Ms. Thompson said, “I could tell. I decided if you were working that hard to save the poor man’s life, at the least I should be willing to wait till you were done.”
“Thank you for your graciousness,” Vyrda said then turned to Seri. “What did Ms. Thompson tell you about the problem she’s having with her vision?”
When Seri described the flashes and the curtain coming over Ms. Thompson’s vision from one side Seri could tell that Vyrda was trying to maintain her composure but was dismayed by the symptoms. She slowly said, “That doesn’t sound like a cataract.” She turned to Ms. Thompson and said, “Cataracts are one of the causes of blindness we can treat.” Vyrda turned to give Seri a meaningful glance and said loud enough for the patient to hear, “Let’s both have a look at Ms. Thompson’s eyes. You go first.”
Seri knew she should lean in close to peer at Thompson’s eyes, though the main thing she was expected to do was to examine Thompson with her ghirit. As she leaned in, she thought, I have no idea what to look for! At the last moment, she remembered that she could at least compare Thompson’s afflicted right eye with her unaffected left eye and look for differences.
Though Seri wasn’t expecting to find anything, there proved to be substantial differences between the two eyes. She turned back to Vyrda, “It’s as if a thin layer of the inside of her eyeball’s peeled away from the outside layers. It’s just floating away toward the m
iddle”
Thompson snorted, “As if you could see into my eye.”
Seri’s heart jumped into her throat. I should know better than to have said something like that where she could hear it!
Vyrda gently tugged Seri away from Thompson, saying cheerfully, “Ms. Thompson, I’m sure you remember how much better you could see when you were as young as Seri here. But of course, sometimes young people see things that aren’t really there. I’d better have a look myself.” When Vyrda had seated herself, she told the woman to look up, down, to both sides, and make circles with her eyes. She said, “Ah, when I have her look to her left, I can see it too.”
Vyrda started pressing all around the woman’s eye with her fingers, pushing on the woman’s right eyeball through her eyelid. “Ah, I think that’s moved the membrane almost back where it belongs! Seri, why don’t you have a look?”
Seri leaned in close and had the woman look to her left as Vyrda had instructed, even though as soon as Seri got close, her ghirit showed her the thin layer that’d peeled loose was back in place. Not quite perfectly, it was still rippled up in a few small areas. Will it stay? Seri wondered. Leaning back away, she said with unfeigned amazement, “Yes, that’s much better.”
Thompson closed her left eye, then said suspiciously, “I don’t see any better.”
Vyrda rose from her chair. “If we can keep it in place, it might heal and perhaps you might see again. Maybe all we can hope for is that no more of it’ll peel off. Seri, let’s go back up to the clinic and see if we have the equipment to make it stay.”
Seri could barely restrain her excitement until they got into the stairwell.
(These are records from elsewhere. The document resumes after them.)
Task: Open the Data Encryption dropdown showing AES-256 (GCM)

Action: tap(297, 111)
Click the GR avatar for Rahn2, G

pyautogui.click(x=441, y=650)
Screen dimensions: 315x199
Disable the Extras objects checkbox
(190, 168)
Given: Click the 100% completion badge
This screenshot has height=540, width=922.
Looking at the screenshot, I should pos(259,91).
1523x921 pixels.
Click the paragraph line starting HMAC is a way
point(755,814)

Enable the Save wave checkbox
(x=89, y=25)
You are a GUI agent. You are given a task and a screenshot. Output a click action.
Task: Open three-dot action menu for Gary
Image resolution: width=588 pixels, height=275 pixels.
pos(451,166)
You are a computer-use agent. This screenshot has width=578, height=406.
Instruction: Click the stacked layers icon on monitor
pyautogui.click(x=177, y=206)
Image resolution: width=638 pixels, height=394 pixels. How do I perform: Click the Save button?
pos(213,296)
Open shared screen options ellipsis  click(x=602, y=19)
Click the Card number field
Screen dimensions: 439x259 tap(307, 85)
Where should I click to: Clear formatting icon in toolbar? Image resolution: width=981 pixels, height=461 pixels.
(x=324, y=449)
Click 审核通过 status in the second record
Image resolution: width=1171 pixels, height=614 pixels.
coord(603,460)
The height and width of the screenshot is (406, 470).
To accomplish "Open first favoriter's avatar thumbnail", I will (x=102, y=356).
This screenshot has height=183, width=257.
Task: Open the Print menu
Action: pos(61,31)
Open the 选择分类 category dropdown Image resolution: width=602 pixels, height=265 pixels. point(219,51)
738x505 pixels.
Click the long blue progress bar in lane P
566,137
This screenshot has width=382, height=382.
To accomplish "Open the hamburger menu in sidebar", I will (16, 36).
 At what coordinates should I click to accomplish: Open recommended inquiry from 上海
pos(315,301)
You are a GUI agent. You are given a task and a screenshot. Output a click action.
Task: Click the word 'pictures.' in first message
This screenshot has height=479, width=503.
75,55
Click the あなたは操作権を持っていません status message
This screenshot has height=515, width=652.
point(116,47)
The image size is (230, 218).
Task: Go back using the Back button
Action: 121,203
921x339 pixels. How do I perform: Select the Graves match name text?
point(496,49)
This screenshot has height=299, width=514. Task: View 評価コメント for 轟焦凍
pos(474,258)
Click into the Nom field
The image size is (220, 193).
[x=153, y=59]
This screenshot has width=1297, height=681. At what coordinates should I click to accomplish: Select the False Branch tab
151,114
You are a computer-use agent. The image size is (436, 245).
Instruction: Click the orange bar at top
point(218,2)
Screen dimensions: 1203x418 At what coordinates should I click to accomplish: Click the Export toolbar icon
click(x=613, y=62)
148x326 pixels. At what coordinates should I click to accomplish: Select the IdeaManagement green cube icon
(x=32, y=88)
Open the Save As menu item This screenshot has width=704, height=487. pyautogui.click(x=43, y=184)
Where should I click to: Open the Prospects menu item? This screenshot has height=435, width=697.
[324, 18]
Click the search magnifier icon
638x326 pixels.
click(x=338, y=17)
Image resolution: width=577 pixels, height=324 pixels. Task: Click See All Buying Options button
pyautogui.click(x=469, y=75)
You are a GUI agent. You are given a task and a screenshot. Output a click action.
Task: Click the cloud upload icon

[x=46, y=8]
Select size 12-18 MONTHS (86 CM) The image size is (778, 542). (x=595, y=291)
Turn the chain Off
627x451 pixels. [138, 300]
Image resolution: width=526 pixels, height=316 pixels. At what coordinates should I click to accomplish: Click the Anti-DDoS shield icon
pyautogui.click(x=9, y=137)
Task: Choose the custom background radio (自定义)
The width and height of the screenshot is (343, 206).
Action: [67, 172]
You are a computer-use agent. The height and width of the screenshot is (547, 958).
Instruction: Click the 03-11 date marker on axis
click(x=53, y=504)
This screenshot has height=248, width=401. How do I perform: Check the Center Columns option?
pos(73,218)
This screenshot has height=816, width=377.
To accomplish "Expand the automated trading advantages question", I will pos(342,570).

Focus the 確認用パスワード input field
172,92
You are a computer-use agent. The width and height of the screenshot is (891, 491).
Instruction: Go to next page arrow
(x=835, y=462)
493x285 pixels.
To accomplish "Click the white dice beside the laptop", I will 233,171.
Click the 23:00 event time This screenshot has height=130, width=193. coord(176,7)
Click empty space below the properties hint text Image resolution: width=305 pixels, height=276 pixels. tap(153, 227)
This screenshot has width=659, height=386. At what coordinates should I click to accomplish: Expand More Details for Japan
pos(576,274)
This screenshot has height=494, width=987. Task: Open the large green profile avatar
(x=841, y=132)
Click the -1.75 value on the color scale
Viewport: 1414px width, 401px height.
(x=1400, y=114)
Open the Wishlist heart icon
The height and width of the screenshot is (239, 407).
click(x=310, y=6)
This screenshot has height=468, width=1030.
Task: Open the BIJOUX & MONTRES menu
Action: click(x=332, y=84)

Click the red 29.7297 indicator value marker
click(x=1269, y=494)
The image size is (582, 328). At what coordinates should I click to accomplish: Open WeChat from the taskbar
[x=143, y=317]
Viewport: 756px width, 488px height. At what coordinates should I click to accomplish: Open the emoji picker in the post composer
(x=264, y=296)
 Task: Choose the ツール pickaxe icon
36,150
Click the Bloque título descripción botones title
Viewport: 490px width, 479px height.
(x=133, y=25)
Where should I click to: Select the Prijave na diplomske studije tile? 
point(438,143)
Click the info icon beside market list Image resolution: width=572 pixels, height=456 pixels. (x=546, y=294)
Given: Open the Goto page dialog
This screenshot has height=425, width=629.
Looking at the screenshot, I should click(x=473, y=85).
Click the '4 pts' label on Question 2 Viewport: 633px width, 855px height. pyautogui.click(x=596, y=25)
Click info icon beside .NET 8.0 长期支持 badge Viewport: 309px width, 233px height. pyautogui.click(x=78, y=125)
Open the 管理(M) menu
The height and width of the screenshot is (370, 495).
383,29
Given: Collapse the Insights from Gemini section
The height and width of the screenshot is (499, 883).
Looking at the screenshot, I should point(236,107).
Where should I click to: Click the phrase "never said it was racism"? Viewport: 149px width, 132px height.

Then she started peppering Vyrda with questions about what had happened to the woman’s eye and what equipment they’d need to hold it in place. Vyrda responded to the first question with a side-eyed glance, “I don’t know what happened. We need to see if we can find it in the ophthalmology book.”
“But what equipment do you think—”
Vyrda interrupted with a snort, “I don’t know! I don’t know what it is. I don’t know whether it’ll heal. I don’t know whether there’s actually anything that’ll hold it in place.” She reached up and, though she was smiling at Seri’s enthusiasm, gently thumped her on the side of the head, “We have to read!” She shrugged soberly, “And after we read, we’re probably going to have to tell her there’s nothing we can do.”